Nucleoeléctrica y la Corporación Nuclear Nacional China (CNNC) acaban de firmar el contrato para la construcción de la cuarta central nuclear, Atucha III, un reactor de 1.200 MW que se instalará en el Complejo Nuclear de la localidad de Lima.
El experto, de larga trayectoria en el sector, destacó el aporte de la energía nuclear a las metas de descarbonización de la matriz eléctrica, valoró la calidad de la tecnología Hualong que llevará la central y la transferencia de conocimiento para la fabricación de combustible nuclear con uranio enriquecido que el país podrá dominar a partir del entendimiento con China.
“Desde lo laboral tiene gigantes oportunidades para la construcción de la obra con empleo de entre 5 mil y 6 mil personas de forma directa, y la central va a crear unos 700 puestos permanentes.
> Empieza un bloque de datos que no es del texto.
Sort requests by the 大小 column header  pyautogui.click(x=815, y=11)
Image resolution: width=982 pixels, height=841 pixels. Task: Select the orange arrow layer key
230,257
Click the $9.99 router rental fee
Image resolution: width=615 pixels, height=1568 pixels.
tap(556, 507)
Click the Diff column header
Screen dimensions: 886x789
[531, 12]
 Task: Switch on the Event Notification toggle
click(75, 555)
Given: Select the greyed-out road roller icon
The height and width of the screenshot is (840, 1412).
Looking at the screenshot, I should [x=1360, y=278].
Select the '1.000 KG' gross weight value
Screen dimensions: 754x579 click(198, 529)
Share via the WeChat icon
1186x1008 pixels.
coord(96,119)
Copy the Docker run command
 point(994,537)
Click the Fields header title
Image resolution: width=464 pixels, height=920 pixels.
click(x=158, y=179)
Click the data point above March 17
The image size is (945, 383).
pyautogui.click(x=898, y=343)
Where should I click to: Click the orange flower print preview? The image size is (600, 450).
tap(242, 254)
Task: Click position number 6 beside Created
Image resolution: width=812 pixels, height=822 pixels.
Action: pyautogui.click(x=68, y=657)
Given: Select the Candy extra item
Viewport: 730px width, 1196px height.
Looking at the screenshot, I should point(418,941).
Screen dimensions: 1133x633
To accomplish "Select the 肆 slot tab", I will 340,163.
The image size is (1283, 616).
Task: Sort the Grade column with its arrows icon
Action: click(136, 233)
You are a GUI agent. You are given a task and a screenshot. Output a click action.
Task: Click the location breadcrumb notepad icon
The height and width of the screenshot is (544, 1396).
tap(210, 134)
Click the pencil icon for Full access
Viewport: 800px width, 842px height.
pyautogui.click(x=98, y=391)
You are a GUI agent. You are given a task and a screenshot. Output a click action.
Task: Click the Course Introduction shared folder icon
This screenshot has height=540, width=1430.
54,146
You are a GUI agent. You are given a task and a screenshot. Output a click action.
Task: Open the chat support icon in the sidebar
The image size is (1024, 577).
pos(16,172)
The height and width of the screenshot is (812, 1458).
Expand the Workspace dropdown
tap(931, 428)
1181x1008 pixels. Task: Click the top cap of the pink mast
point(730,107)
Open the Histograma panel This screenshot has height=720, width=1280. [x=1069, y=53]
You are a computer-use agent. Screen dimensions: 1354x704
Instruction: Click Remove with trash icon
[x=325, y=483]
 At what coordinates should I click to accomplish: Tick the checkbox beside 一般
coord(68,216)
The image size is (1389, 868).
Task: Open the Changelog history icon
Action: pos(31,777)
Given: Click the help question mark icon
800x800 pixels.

Esto tendrá tremenda influencia en al región, tan importante como la obra de Atucha II, con alrededor de 60 millones de horas/ hombre que van a quedar en la Argentina con el proyecto. El aporte estimado en compra locales, teniendo en cuenta que es el reactor de una nueva tecnología va a ser menor a la de Atucha II, pero van a volver a la industria nacional alrededor de US$ 500 millones en equipos, componentes y sistemas”, expresó el presidente de Nucleoeléctrica Argentina, José Luis Antúnez.
“Cuando comenzamos a tratar el tema no había ningún reactor chino en funcionamiento. Pero con la acostumbrada celeridad de los chinos, hoy ya tienen cuatro Hualong en funcionamiento, seis en construcción y otras tantos en planificación. Es una flota de reactores en la cual vamos a participar con toda la tecnología nueva y el contrato establece que China va a ir pasando la actualización futura. El Hualong ha sido exitoso y ya han sido exportados y en funcionamiento”, respondió Antúnez en función de algunas críticas que hicieron sobre la poca experiencia que tiene China como fabricante y vinculada a la seguridad de sus reactores.
Según Antúnez, se demandarán unos cuatro meses más para cumplir con todo lo estrictamente administrativo. En tanto, la obra comenzará en otros 4 o 5 meses más, “por lo que a fin de año nos encontrará trabajando en el sitio, con un contrato de 90 meses de construcción. Ya tenemos unas 300 personas trabajando y estimamos que a fines de este año nos va a encontrar con no menos de 1200 personas. Se estima un pico de empleo de unas 6000 personas y dependerá de cómo la empresa china organiza la marcha del proyecto, pero va a haber un pico grande porque 90 meses es un plazo muy exigente”, confirmó el presidente de Nucleoeléctrica.
Por otro lado, en estas horas la Uocra mantendrá una reunión con la empresa para comenzar a trabajar en el relevamiento e incorporación del personal necesario.